Prerequisite: If a student has previously been placed into MATH 112, a grade of "C-" or higher in MATH 112 is required. Continuation of MATH 112. The course includes study of trigonometric functions, inverse trigonometric functions, trigonometric identities and trigonometric equations. Complex numbers, De Moivre's Theorem, polar coordinates, vectors and other topics in algebra are also addressed, including conic sections, sequences and series. Grades are reported as A, B, C or NC (No Credit).

Prerequisite: Placement and a strong background in college-preparatory mathematics, including one-half unit in trigonometry. Properties and graphs of exponential, logarithmic, and trigonometric functions are emphasized. Also includes trigonometric identities, polynomial and rational functions, inequalities, systems of equations, vectors, and polar coordinates. Grades are reported as A, B, C, or NC (No credit). Degree credit will not be granted for both MATH 115 and MATH 112 or MATH 113.

Prerequisite: MATH 112 or equivalent. If a student has previously been placed in MATH 112, a grade of "C-" or higher in MATH 112 is required. A brief overview of calculus primarily for students in the Culverhouse College of Commerce and Business Administration. This course does not provide sufficient background for students who will need higher levels of Calculus. Note: This course does not satisfy the requirement for MATH 125 or 126. Degree credit will not be granted for both MATH 121 and MATH 125 or MATH 145.

This is the first of three courses in the basic calculus sequence. Topics include the limit of a function; the derivative of algebraic, trigonometric, exponential, and logarithmic functions; and the definite integral. Applications of the derivative are covered in detail, including approximations of error using differentials, maxima and minima problems, and curve sketching using calculus. There is also a brief review of selected precalculus topics at the beginning of the course. Degree credit will not be granted for both MATH 121 and MATH 125 or MATH 145.

This is the second of three courses in the basic calculus sequence. Topics include vectors and the geometry of space, applications of integration, integration techniques, L'Hopital's Rule, improper integrals, parametric equations, polar coordinates, conic sections and infinite series.

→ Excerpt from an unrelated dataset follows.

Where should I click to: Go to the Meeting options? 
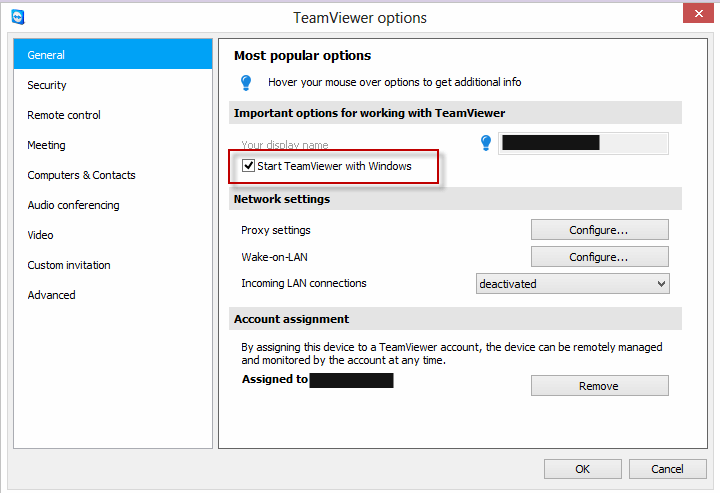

This course covers the same material as MATH 125 but in a depth appropriate for honors students. It is the first course in the three part honors calculus sequence for students majoring in mathematics, science or engineering. Topics include limits, continuity, differentiation, applications of differentiation, and integration. Applications of the derivative are covered in detail, including approximation of errors using differentials, maxima and minima problems, curve sketching, optimization problems, and Newton’s method. Topics on integration include Riemann sums, properties of definite integrals, integration by substitution and integrals involving logarithmic exponential and trigonometric functions.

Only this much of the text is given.